Croker Sack

"Democracy is the theory that the common people know what they want, and deserve to get it good and hard." — Henry Louis Mencken (1880-1956)

Tuesday, March 01, 2005

Note to Election Reform Task Force: It's March 1st

The so-called Election Reform Task Force was supposed to submit a report to Gregoire no later than March 1, 2005.

Perhaps the opinion piece from Secretary of State Sam Reed in today's Seattle Times resembles the task force's report.

If so, they shouldn't have bothered.

There is no mention of requiring county canvassing boards to report loudly, publicly and plainly the number of voters who participated and the number of ballots that appeared in the stacks of ballots on which votes were counted -- prior to certifying their returns.

There is no mention of any effort to decide a contested election before putting any candidate in office.

There is no mention of a reliable way to prove a voter's identity when voting by mail, nor any requirement to prove identity when voting in person.
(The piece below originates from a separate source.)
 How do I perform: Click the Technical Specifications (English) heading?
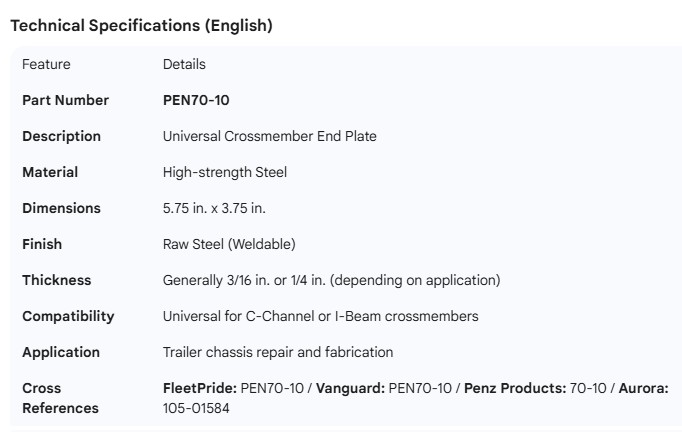141,26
In other words, there is no mention of anything that would tend to restore confidence in the integrity of our elections.

5 Comments:

Blogger chew_2 said...

Catching up on my reading.

"There is no mention of a reliable way to prove a voter's identity when voting by mail, nor any requirement to prove identity when voting in person."
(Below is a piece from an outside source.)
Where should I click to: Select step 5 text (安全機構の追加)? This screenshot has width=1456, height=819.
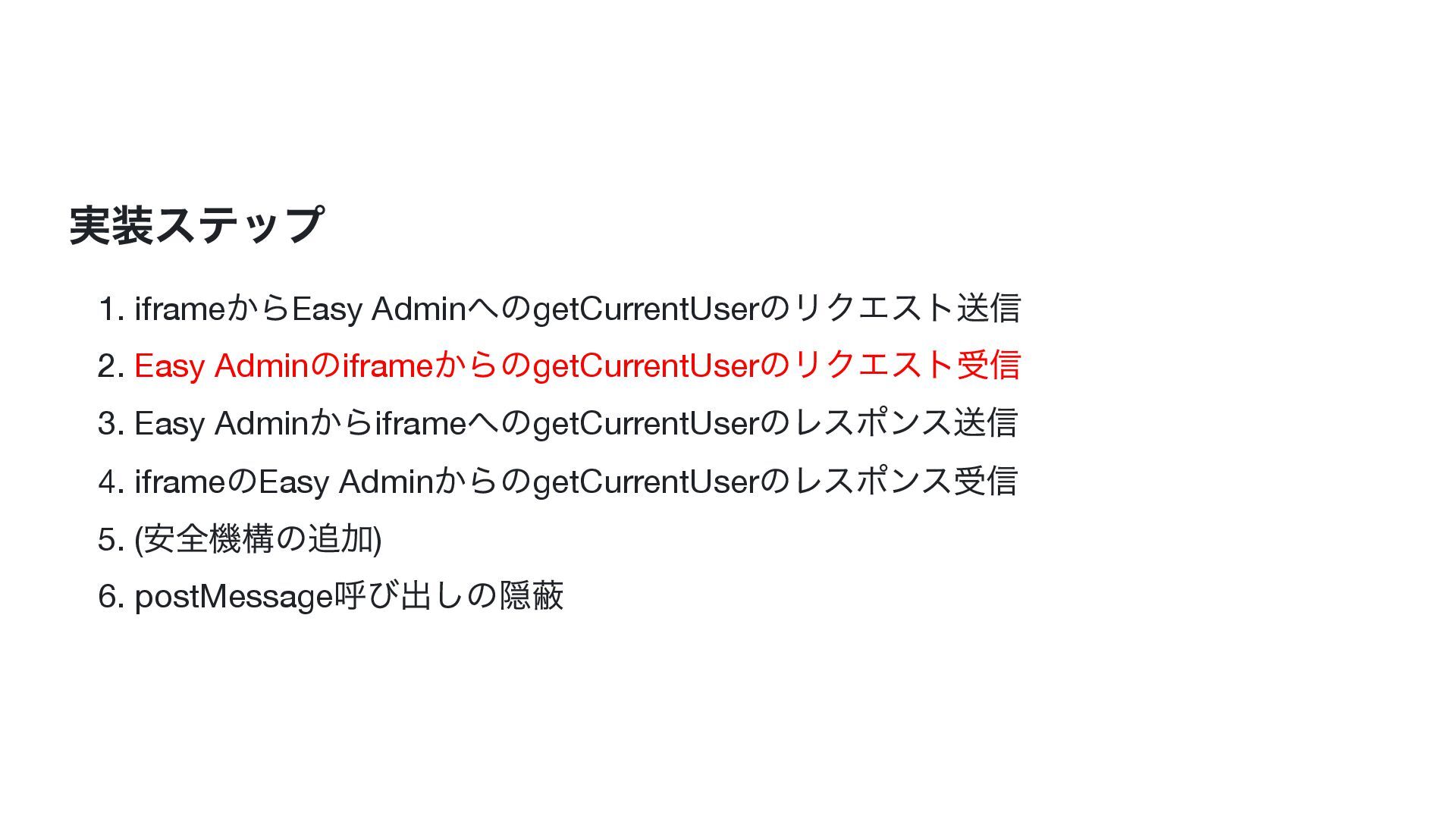(258, 539)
How would you go about checking voter identity for mail ballots?

I've always been a little doubtful about the whole signature matching process, since my signature is illegible and changes all the time.

Is there any evidence that anybody voted in the name of someone else, either in person or by mail, besides the few cases of relatives voting on behalf of dead voters.

How big a problem is this anyway? I ask because I wouldn't object to tightening up the voter verification process, so long as it wasn't aimed at burdening or excluding one class of voters for political advantage. E.g., if you're going to check voter id at the polls, then you should do it for mail in ballots.


And of course I think they should make it easier for ex-felons to restore their civil rights and register to vote. The process should be simple and transparent. LOL!

March 01, 2005 1:48 PM  
Blogger Micajah said...

The signature and oath of an absentee voter on the outer envelope should be done before a person authorized to act as a notary public.

[We'll see if I did that hyperlink correctly. If not, it was intended to take you to RCW title 42 Chapter 44.]

For overseas military personnel, that's easily done -- commissioned officers are authorized to act as notaries public by WA law.

A notary public is required to certify that the person signing a notarized document is either known to be the person named or has shown adequate evidence of identity to the notary public.

I imagine a lot of people who enjoy permanent absentee status as an alternative to going to the polls would balk at the idea that they should also have to provide evidence of their identity.

If the majority of the voters prefer mailing their ballots without proving identity, then I'm sure it won't again be the law that a notary public is needed. (I don't know when WA eliminated it, but I would be willing to bet that it was at one time a required step.)

Perhaps what we need is a scandal involving purchased votes and impostors casting votes under assumed names to get people to value the secrecy of the ballot and the requirement to prove who you are as you cast your ballot.

Is it a problem now? Who would know?

March 01, 2005 4:12 PM  
Blogger north clark county said...

I like the notary idea. Perhaps as another option, the voter could personally appear at the county elections office and show the same ID that would acceptable at the polling place.

Notarization would reduce some of the convenience of mail voting, but for those who truly desire that convenience, it's still their option.

March 01, 2005 9:25 PM  
Blogger chew_2 said...

I suspect that neither the GOP, Dems, or anyone else would go for notaries. It would be thought too burdensome, and would discourage too many (GOP) voters from voting.

That's why the GOP is proposing ID checks only for polling place voting.

I vote by mail, but sometimes I think we should all vote at the polling place. There is something ceremonial and patriotic about it. At the same time, I agree with Sam Reed, that voting by mail allows me to study the candidates and issues more easily and more thoroughly before voting.

March 02, 2005 8:14 AM  
Blogger Micajah said...

I wonder if there is any practical way to learn from the experiences of the states which do still require some sort of proof of identity when voting by absentee ballot.

This page at the National Conference of State Legislatures web site indicates that roughly half still require a witness if not a notary public's signature and seal.